In addition to the optimization model for drafting, we propose a prediction methodology that estimates player and team performance using historical data augmented by expert opinions. There is a rather extensive literature on sports game outcome prediction. For example, linear regression Markov chain models proposed by Kvam and Sokol (2006) and Brown and Sokol (2010) have proved to be successful for NCAA basketball prediction. The task for our model is more fine-grained in that it needs to predict fantasy points of each player and team in each game as well as the points needed for a team to win a game against a specific opponent. The distinctive feature of our model is that it introduces the notion of innate abilities of a player or a team in various statistics, and makes prediction based on them.

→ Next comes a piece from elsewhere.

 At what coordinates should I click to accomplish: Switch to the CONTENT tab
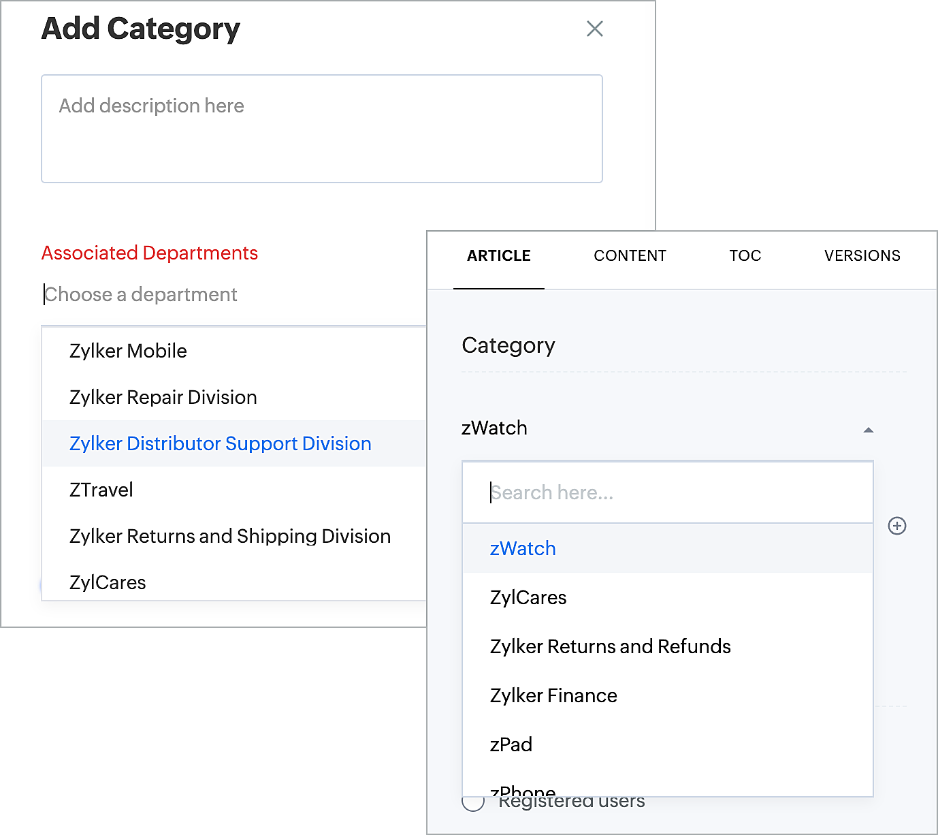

The artificial neural network model proposed in David et al. (2011) has a component that uses statistical differentials to compare teams, such as the offensive passing yards gained by a team versus the defensive passing yard allowed by an opposing team. This is similar in spirit to our notion of opponent specific comparison. However, both the prediction methodology and the way the model is constructed are qualitatively different. The work by Berri and Simmons (2011) investigates the relationship between the draft position of a quaterback (QB) and his subsequent performance in the NFL. Their study focuses on predicting the overall value of a QB, independent of the opponent faced in each game, whereas our method offers prediction of players performance at all positions, in the context of competing against the opponent teams. Massey and Thaler (2013) finds similar conclusions as in Berri and Simmons (2011) that top draft picks in the real-world NFL drafting are significantly overvalued in a manner that is inconsistent with the notion of rational expectation and efficient markets. Again, their work focuses on estimating the market values or surplus values of players, rather than game-by-game performance. The doctoral thesis of Young (2010) develops a hybrid-intelligent decision support system for determining the expected contribution value of a potential NFL candidate. The model is based on machine learning and statistical methodologies. Works by Harville (1980) and Reid (2003) on predicting team scores and game margins have a similar principle to our work in that they account for the intricacies of a particular matchup including the offensive and defensive characteristics of opposing teams. Our work can be seen as an extension of this principle to the prediction of the individual player’s statistics rather than the overall team score.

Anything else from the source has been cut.